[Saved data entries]
'''

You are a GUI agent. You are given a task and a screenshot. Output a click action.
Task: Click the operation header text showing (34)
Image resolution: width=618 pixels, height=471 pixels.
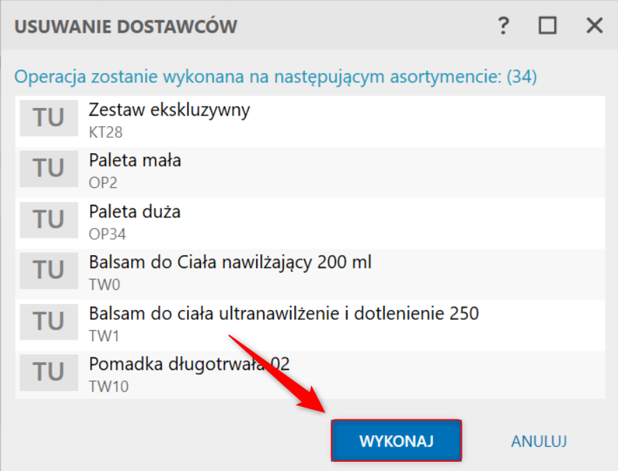point(276,77)
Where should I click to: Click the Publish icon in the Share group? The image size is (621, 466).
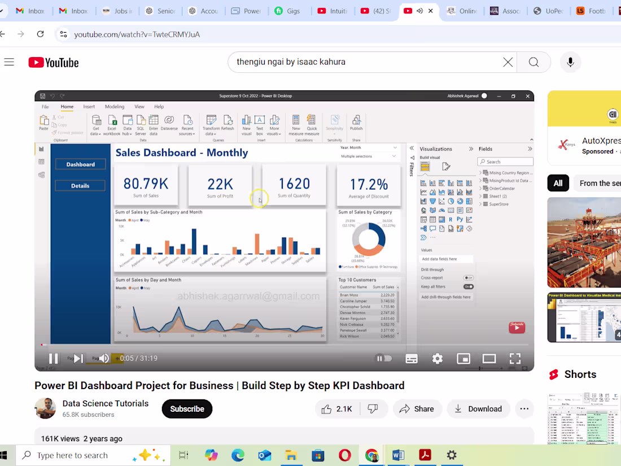356,120
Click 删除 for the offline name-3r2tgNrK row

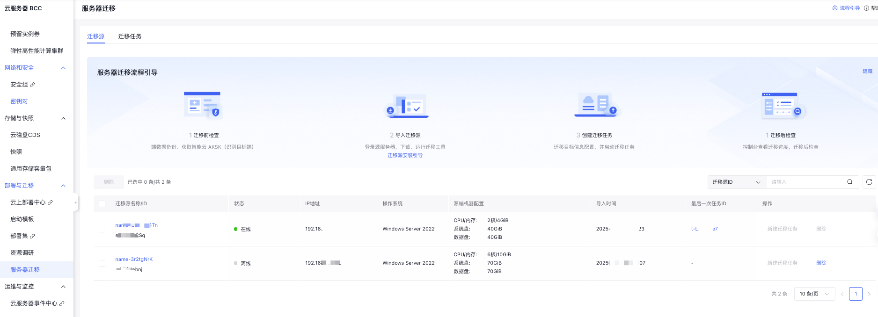click(x=821, y=263)
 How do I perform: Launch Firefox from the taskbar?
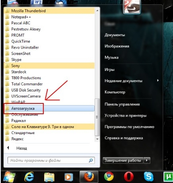pos(89,177)
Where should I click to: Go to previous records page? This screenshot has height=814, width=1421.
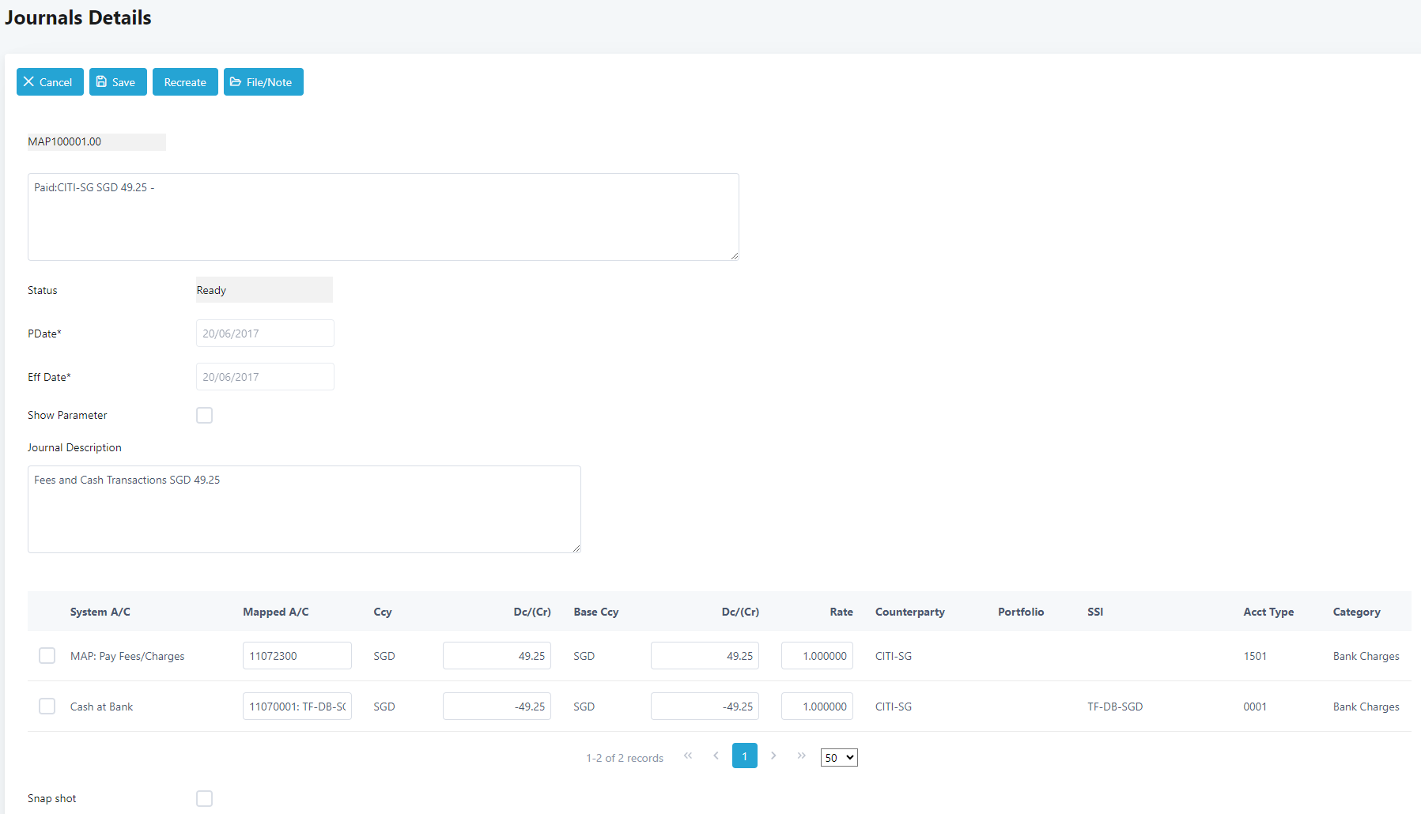(x=716, y=756)
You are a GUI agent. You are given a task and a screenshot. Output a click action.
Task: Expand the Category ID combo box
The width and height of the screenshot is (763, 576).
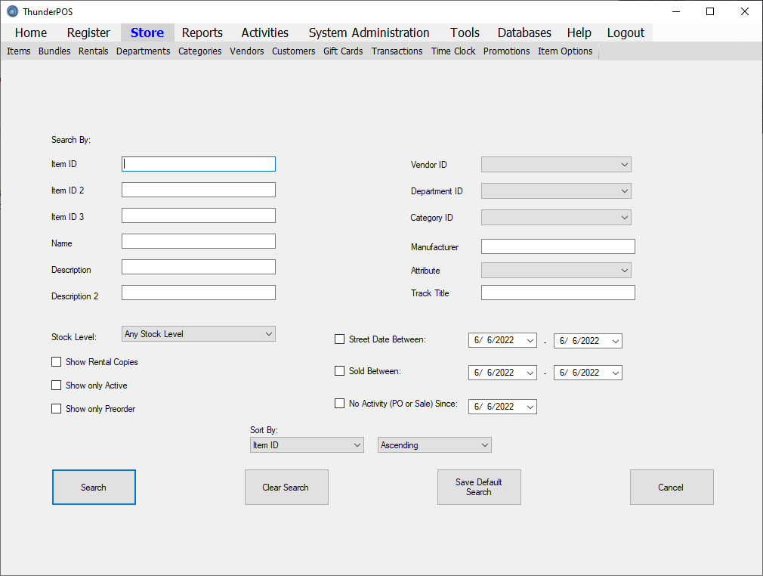[555, 218]
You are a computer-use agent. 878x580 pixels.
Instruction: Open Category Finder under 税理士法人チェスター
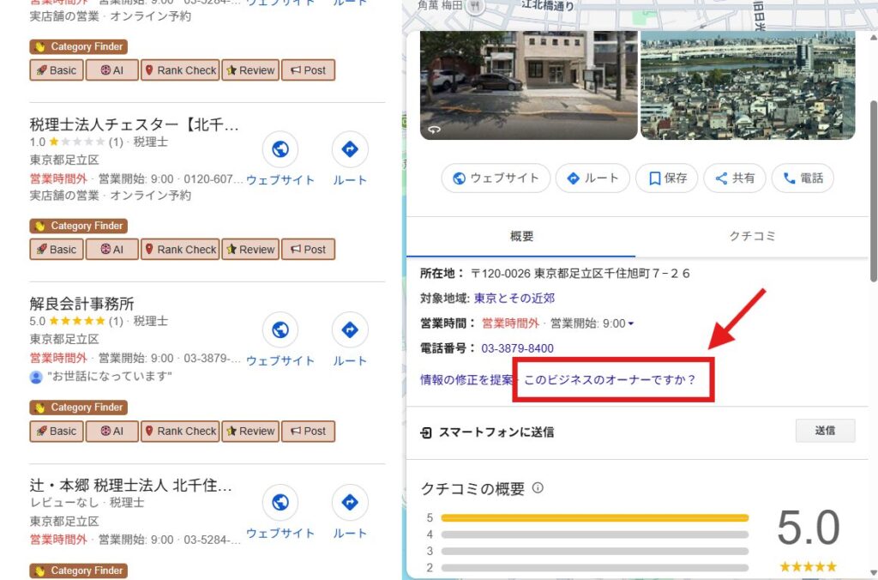point(79,227)
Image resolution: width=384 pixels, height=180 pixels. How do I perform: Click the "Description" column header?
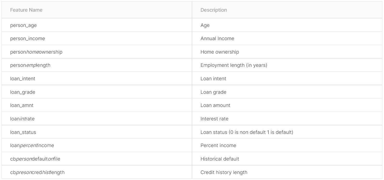(x=214, y=10)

'''

* WHAT THE TASK REQUIRES
The output should consist of the records above, reproduced exactly, without pictures.

* RESULT BELOW
You are a GUI agent. You are given a task and a screenshot. Output a click action.
Task: Click the operation header text showing (34)
Image resolution: width=618 pixels, height=471 pixels.
point(276,77)
Where should I click to: Click the Publish icon in the Share group? The image size is (621, 466).
356,120
Click 删除 for the offline name-3r2tgNrK row

click(x=821, y=263)
 How do I perform: Launch Firefox from the taskbar?
pos(89,177)
Where should I click to: Go to previous records page? This screenshot has height=814, width=1421.
(x=716, y=756)
You are a GUI agent. You are given a task and a screenshot. Output a click action.
Task: Expand the Category ID combo box
The width and height of the screenshot is (763, 576).
[555, 218]
You are a computer-use agent. 878x580 pixels.
Instruction: Open Category Finder under 税理士法人チェスター
point(79,227)
Image resolution: width=384 pixels, height=180 pixels. How do I perform: Click the "Description" column header?
(x=214, y=10)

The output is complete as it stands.